Copy out the records word for word, from the line containing "is (991, 820)." through the line containing "will [x=236, y=821].", including both of those lines.

Recorded data:
▶

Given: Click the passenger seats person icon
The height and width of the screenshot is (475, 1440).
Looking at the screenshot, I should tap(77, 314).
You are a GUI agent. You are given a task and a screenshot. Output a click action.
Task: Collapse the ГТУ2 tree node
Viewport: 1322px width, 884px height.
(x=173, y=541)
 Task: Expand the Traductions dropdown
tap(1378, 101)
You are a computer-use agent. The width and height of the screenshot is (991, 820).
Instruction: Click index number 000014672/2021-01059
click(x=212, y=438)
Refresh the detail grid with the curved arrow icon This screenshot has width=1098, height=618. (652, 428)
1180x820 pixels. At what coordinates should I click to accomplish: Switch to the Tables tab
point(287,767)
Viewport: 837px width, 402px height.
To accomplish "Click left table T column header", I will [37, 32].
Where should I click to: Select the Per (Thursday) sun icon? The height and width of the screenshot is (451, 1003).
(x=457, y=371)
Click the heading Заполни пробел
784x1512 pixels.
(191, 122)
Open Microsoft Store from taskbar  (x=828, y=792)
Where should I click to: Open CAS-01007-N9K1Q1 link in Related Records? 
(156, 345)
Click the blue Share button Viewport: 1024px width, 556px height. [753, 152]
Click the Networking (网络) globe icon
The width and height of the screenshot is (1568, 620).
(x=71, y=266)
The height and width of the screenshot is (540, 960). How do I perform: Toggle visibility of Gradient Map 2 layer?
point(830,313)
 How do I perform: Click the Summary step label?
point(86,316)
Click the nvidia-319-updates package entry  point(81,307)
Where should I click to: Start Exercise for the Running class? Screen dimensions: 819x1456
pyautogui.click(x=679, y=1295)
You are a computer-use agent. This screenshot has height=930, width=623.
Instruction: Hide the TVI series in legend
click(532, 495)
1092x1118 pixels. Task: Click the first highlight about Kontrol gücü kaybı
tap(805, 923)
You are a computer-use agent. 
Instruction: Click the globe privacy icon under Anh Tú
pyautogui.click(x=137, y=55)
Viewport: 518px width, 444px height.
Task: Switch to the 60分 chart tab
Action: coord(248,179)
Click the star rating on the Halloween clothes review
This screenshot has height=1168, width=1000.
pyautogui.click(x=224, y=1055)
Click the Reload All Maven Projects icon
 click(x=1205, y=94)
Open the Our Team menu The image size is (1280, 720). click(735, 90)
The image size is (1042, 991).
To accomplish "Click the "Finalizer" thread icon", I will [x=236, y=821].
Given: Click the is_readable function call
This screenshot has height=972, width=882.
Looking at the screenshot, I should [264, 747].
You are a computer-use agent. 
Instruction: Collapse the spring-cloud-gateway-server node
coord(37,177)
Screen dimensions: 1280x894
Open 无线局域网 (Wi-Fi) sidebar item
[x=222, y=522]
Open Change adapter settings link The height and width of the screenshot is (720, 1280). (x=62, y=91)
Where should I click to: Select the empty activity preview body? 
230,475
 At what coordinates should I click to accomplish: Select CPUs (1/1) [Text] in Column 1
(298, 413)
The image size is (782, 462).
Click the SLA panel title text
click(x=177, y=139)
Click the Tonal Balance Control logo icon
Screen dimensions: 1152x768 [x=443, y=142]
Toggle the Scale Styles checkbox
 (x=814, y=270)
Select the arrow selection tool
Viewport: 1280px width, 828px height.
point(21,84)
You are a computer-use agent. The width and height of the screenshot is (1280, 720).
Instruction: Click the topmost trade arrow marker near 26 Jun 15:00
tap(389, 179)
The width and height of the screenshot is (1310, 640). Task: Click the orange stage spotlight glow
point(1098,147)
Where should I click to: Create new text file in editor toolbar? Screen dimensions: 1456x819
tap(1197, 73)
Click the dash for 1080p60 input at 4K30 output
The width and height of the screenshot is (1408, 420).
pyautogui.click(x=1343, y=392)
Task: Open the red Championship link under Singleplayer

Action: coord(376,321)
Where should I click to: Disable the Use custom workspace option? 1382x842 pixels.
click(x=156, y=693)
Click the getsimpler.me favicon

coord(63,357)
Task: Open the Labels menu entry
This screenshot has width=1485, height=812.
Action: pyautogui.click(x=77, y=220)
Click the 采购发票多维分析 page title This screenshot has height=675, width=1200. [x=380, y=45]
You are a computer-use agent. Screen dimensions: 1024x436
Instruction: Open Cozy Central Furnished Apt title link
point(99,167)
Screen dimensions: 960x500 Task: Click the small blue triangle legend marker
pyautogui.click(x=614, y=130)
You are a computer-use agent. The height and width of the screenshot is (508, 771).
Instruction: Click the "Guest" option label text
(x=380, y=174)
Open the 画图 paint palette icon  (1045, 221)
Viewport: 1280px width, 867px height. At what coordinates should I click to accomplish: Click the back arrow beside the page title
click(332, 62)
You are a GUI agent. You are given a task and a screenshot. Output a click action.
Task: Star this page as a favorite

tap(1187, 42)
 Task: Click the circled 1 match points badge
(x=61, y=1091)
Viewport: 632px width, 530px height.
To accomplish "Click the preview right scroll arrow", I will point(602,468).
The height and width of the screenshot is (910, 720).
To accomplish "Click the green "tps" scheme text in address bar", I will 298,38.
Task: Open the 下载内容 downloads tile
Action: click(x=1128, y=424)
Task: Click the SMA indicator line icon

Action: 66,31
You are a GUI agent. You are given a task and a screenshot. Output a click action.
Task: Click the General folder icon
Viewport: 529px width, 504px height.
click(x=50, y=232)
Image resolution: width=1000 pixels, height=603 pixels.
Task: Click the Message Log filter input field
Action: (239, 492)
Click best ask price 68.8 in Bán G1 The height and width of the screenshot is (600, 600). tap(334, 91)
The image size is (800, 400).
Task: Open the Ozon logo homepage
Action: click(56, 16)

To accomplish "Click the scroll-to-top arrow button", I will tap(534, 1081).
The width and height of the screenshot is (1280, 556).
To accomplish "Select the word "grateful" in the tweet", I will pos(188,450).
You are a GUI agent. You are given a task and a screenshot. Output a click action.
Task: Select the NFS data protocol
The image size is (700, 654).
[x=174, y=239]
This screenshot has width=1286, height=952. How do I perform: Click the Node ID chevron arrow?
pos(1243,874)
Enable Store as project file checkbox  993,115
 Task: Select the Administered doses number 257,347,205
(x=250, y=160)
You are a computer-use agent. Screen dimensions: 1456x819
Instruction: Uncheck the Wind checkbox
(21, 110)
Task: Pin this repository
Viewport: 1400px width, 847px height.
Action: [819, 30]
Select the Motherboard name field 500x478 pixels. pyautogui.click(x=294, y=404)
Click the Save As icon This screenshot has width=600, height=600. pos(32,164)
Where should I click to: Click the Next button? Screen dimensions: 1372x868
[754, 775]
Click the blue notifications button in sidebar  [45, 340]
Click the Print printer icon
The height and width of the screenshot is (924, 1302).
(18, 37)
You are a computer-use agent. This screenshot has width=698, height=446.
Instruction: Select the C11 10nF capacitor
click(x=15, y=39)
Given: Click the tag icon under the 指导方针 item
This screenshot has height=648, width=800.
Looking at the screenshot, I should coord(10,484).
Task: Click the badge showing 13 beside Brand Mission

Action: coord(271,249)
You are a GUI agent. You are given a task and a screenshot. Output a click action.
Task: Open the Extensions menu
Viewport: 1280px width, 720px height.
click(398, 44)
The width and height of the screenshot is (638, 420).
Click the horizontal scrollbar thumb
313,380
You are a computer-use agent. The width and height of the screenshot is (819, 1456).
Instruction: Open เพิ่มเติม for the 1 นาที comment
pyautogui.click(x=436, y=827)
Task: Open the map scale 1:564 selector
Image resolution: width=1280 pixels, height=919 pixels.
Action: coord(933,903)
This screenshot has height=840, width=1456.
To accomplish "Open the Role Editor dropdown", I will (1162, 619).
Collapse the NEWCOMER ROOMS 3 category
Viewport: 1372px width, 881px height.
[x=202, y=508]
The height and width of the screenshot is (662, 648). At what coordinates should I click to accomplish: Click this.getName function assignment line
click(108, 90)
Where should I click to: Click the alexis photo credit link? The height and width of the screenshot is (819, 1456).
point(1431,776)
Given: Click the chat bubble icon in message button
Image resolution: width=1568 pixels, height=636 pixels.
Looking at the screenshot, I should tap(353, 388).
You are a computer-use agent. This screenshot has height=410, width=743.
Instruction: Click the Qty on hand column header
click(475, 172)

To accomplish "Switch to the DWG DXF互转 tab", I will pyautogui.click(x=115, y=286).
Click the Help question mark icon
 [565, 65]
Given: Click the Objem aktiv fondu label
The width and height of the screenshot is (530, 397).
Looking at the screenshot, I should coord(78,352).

◀

RIGHT ANSWER:
You are a computer-use agent. The width and height of the screenshot is (991, 820).
Instruction: Click index number 000014672/2021-01059
click(x=212, y=438)
Refresh the detail grid with the curved arrow icon This screenshot has width=1098, height=618. (652, 428)
1180x820 pixels. At what coordinates should I click to accomplish: Switch to the Tables tab
point(287,767)
Viewport: 837px width, 402px height.
To accomplish "Click left table T column header", I will [37, 32].
Where should I click to: Select the Per (Thursday) sun icon? The height and width of the screenshot is (451, 1003).
(x=457, y=371)
Click the heading Заполни пробел
784x1512 pixels.
(191, 122)
Open Microsoft Store from taskbar  (x=828, y=792)
Where should I click to: Open CAS-01007-N9K1Q1 link in Related Records? 
(156, 345)
Click the blue Share button Viewport: 1024px width, 556px height. [753, 152]
Click the Networking (网络) globe icon
The width and height of the screenshot is (1568, 620).
(x=71, y=266)
The height and width of the screenshot is (540, 960). How do I perform: Toggle visibility of Gradient Map 2 layer?
point(830,313)
 How do I perform: Click the Summary step label?
point(86,316)
Click the nvidia-319-updates package entry  point(81,307)
Where should I click to: Start Exercise for the Running class? Screen dimensions: 819x1456
pyautogui.click(x=679, y=1295)
You are a computer-use agent. This screenshot has height=930, width=623.
Instruction: Hide the TVI series in legend
click(532, 495)
1092x1118 pixels. Task: Click the first highlight about Kontrol gücü kaybı
tap(805, 923)
You are a computer-use agent. 
Instruction: Click the globe privacy icon under Anh Tú
pyautogui.click(x=137, y=55)
Viewport: 518px width, 444px height.
Task: Switch to the 60分 chart tab
Action: coord(248,179)
Click the star rating on the Halloween clothes review
This screenshot has height=1168, width=1000.
pyautogui.click(x=224, y=1055)
Click the Reload All Maven Projects icon
 click(x=1205, y=94)
Open the Our Team menu The image size is (1280, 720). click(735, 90)
The image size is (1042, 991).
To accomplish "Click the "Finalizer" thread icon", I will [x=236, y=821].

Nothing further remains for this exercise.